Legislation is needed each year to update the number of credits paid to insurers under the scheme and the amounts of stamp duty levied on health insurance contracts to fund the credits. As part of the process, the HIA carries out an annual evaluation of the market, focused on the claims costs that every insurer has paid over the year. Based on that analysis, the authority recommends the level of credits that should apply the next year. The Ministers for Health and Finance have considered and accepted the recent recommendations made by the authority for the stamp duties and credits next year.
This year's Bill seeks to amend the Health Insurance Acts to provide for a general decrease in the risk equalisation credits payable in respect of those aged over 65; a decrease in the stamp duties on non-advanced contracts and a slight increase on advanced contracts; and an increase in the level of hospital utilisation credit for day-case admissions. This credit is a proxy for health status and provides support in respect of less healthy people.
These changes are in line with the policy objective of the scheme to support community rating in the health insurance market in order that older and less healthy people can access health insurance at the same price as younger and healthier people.
Advanced contracts are held by more than 90% of the insured population and provide for greater coverage than those who have non-advanced policies. This Bill seeks to increase the stamp duty payable on advanced contracts by up to €5, representing a 1% increase in stamp duty, and comes after two years of no change. This is necessary to support more affordable policies for older and less healthy people. It is important to note that these stamp duties fund credits. The levies do not increase costs across the market. The scheme is Exchequer neutral in that it is neither a cost nor a benefit to the State. The stamp duty and credits make our community-rated health insurance system work because risk is shared across all the community of insured people and it ensures that older people and people with illnesses can access affordable health insurance just as younger, healthier people can.

·····

- Things to do
[A] Transcribe the passage on health insurance stamp duties between "This year's Bill" and "of less healthy people.", inclusive.
[B] Extend the passage on health insurance stamp duties, picking up after its final sentence.

- Source data

·····

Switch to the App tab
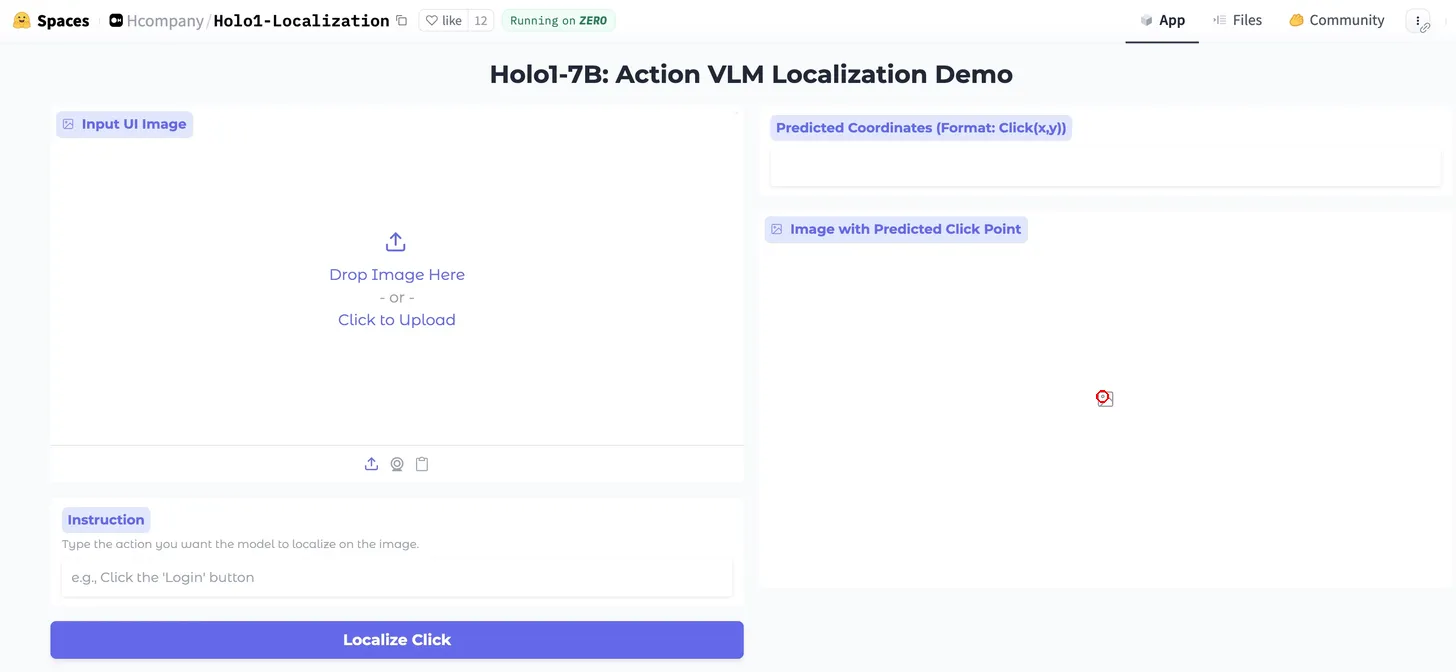Screen dimensions: 1456x672 (1162, 20)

·····

- Exercise answers
[A]
This year's Bill seeks to amend the Health Insurance Acts to provide for a general decrease in the risk equalisation credits payable in respect of those aged over 65; a decrease in the stamp duties on non-advanced contracts and a slight increase on advanced contracts; and an increase in the level of hospital utilisation credit for day-case admissions. This credit is a proxy for health status and provides support in respect of less healthy people.

[B]
I will outline the specific sections of the legislation. Section 1 defines the principal Act as the Health Insurance Act 1994.
Section 2 amends section 11C of the principal Act to provide for 1 April 2020 as the effective date for revised credits payable from the REF.
Section 3 amends Schedule 3 to the principal Act with effect from 1 April 2020, whereby the applicable hospital utilisation credits payable from the REF in respect of insured persons are revised.
Section 4 replaces table 2 in Schedule 4 to the principal Act with effect from 1 April 2020, whereby the applicable risk equalisation credits payable from the REF in respect of certain classes of insured persons are revised.
Section 5 amends section 125A of the Stamp Duties Consolidation Act 1999 to specify the applicable stamp duty rates for 1 January 2020 to 31 March 2020, and for 1 April 2020 onwards.
Section 6 provides for the Short Title, commencement, collective citation and construction of the Bill.
This Bill allows us to maintain our support for the core principle of community rating, which is a long-established and well-supported Government policy for the health insurance market. I commend the Bill to the House.